Ask a Therapist: Bite Block Hierarchy Application

Posted by Deborah Grauzam on

I bought the OPT Program, but am struggling with one part of it. I have a child who can hold the bite block #2 between her teeth on the L and R sides for 15 seconds with isometric pull. She can't hold both of the bite blocks between her teeth at the same time with isometric pull (Exercise B) for even one second, though, without demonstrating compensatory strategies (moving head or body forward or pulling up on the chair). I have read and reread the OPT for Speech Clarity and Feeding book looking for what to do next. Page 94 says to make a note of the failure and then proceed to 'Using the Correct Diagnostic Term.' But, in that section, it doesn't tell me what to do.

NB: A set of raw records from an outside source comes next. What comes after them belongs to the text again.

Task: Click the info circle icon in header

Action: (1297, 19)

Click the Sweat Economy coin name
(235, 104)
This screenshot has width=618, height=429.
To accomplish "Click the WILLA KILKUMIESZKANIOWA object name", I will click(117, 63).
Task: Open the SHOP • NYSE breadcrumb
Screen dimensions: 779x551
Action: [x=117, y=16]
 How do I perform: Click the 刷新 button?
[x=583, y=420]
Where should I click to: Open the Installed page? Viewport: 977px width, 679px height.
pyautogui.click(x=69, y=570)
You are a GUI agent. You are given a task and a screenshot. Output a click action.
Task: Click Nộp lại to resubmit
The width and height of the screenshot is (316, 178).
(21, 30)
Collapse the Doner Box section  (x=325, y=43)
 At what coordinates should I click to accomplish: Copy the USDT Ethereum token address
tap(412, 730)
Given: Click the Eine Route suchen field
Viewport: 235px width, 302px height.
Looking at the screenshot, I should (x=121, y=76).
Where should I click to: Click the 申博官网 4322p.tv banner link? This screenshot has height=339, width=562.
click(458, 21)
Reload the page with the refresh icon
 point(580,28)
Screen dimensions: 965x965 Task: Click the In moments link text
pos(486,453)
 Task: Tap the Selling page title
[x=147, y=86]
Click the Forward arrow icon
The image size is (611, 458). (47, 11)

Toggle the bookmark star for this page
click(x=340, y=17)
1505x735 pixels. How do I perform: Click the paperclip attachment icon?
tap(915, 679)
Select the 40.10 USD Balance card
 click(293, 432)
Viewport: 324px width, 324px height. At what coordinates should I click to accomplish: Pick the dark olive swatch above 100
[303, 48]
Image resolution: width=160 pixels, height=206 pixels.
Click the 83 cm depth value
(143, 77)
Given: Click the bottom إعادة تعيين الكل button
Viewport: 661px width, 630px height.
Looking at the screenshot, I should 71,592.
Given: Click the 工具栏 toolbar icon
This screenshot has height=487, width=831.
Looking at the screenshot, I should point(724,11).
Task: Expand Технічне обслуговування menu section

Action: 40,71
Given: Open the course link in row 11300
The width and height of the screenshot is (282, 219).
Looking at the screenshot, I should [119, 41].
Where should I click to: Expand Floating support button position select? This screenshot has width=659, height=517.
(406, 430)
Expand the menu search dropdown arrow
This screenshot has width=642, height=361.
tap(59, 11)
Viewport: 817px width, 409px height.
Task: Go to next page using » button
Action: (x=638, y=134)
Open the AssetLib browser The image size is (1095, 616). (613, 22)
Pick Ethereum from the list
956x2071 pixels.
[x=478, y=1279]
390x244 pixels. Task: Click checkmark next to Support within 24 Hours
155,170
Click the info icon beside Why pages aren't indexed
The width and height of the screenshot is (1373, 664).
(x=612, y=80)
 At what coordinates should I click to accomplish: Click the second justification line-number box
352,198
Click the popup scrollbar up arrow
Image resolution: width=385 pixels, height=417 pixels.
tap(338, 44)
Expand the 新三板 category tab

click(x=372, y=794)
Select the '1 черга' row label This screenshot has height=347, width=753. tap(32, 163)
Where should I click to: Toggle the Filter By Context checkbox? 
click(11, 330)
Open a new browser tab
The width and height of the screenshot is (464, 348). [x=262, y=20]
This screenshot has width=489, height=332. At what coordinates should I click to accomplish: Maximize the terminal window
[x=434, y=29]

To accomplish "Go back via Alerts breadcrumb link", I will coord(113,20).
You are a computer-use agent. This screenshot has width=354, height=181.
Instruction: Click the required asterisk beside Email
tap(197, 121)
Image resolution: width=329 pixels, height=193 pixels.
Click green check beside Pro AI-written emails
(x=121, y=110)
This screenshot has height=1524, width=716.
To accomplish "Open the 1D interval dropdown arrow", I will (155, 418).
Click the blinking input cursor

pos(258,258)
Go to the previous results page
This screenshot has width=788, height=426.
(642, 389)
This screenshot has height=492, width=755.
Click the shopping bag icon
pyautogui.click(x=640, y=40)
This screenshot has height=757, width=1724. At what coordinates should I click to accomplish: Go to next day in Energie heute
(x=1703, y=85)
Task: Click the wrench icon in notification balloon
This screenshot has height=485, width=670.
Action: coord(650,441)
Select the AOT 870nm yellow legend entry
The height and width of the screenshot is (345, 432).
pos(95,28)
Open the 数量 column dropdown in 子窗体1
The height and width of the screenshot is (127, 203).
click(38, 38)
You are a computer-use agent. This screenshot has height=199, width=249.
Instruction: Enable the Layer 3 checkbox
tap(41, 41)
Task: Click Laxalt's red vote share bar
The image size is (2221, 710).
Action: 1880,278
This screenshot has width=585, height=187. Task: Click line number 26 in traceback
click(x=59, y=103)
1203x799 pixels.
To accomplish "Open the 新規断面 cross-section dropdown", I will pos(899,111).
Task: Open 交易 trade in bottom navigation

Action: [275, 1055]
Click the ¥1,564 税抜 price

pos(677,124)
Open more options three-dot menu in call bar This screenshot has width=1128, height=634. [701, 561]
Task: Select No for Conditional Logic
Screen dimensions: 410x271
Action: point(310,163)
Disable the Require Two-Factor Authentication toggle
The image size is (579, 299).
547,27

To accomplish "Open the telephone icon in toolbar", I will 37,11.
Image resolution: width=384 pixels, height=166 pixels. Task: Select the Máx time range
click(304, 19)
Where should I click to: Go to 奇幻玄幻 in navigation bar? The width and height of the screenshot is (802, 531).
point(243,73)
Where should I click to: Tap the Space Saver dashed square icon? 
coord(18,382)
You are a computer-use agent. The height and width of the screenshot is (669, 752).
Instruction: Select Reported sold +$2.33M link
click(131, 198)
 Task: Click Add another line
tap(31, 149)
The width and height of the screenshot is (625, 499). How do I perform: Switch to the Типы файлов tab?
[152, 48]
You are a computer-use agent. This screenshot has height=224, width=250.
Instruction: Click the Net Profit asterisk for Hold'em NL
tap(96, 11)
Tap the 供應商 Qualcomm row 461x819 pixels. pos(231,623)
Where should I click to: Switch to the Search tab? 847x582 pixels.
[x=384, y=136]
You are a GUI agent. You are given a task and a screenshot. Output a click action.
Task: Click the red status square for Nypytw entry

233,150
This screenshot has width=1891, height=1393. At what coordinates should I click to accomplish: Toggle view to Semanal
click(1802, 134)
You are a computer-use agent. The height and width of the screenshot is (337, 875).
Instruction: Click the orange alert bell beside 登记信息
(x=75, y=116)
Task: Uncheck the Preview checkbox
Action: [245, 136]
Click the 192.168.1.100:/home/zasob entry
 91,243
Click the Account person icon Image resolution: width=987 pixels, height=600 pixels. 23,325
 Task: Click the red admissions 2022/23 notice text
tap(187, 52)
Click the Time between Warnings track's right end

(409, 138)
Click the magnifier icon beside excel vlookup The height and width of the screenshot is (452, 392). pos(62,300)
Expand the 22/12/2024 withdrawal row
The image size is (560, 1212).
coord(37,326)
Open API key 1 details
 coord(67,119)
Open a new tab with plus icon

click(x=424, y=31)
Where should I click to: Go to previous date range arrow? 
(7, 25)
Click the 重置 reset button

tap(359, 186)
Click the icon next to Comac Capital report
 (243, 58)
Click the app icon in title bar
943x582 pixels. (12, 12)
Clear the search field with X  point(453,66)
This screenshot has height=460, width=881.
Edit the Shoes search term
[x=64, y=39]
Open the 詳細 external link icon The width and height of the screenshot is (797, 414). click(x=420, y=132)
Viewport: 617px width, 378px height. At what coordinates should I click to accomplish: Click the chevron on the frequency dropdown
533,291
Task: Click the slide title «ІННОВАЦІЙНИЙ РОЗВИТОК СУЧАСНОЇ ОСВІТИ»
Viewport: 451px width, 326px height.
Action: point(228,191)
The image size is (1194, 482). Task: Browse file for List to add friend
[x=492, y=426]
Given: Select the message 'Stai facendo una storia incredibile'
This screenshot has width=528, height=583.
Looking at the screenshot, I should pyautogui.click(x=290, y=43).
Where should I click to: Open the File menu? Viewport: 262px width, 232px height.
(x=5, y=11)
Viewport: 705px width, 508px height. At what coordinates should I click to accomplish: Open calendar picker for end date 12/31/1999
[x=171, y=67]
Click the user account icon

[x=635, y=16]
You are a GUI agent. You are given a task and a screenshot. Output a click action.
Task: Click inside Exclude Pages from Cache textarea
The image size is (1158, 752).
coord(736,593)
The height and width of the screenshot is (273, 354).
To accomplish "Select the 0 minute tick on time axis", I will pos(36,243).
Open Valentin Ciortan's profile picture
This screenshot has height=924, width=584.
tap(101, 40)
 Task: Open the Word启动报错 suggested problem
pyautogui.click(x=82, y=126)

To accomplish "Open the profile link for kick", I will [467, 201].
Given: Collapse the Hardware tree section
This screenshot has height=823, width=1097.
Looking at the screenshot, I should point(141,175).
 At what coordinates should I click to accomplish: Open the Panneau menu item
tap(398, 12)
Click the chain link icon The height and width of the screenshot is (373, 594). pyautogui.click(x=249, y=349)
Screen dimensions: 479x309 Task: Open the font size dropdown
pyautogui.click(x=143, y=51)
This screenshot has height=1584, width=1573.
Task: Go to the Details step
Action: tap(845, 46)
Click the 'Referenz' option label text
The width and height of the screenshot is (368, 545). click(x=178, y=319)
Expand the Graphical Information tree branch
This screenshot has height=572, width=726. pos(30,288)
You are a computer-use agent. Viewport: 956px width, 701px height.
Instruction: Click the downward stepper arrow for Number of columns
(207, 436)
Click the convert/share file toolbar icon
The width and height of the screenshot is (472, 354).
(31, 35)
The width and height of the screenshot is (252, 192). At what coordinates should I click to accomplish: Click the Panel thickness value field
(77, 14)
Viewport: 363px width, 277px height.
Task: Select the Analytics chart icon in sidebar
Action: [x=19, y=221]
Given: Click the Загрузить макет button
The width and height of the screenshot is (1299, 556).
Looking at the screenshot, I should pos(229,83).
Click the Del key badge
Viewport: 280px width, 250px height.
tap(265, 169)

If she fails at having both bite blocks in her mouth with isometric pull, what can I do to strengthen her jaw so that I can then move to bite block #3 for the Bite Block Exercise section?

Without actually seeing the child it is hard to figure out the problem so I will give you some options as any of these can explain the problem:

1. Look at her bite on both sides of her mouth. If she is grinding her teeth or has dental alignment problems that may be the reason she cannot maintain a hold on both bite blocks at the same time. If that is the case then go on to Exercise C - using Bite Block #2.

2. Repeat Exercise A using Bite Block #2. While you are pulling make sure a) you are pulling hard enough, b) she is not tightening her body (even slightly) in any way, as that can also be a compensatory strategy and c) her jaw is not sliding out of alignment (even a little bit). If none of these compensatory behaviors are present, go onto Exercise C - using Bite Block #2.

3. Remember to use the Bite-Tube Hierarchy in conjunction with the Bite Blocks as this activity will also address her jaw instability.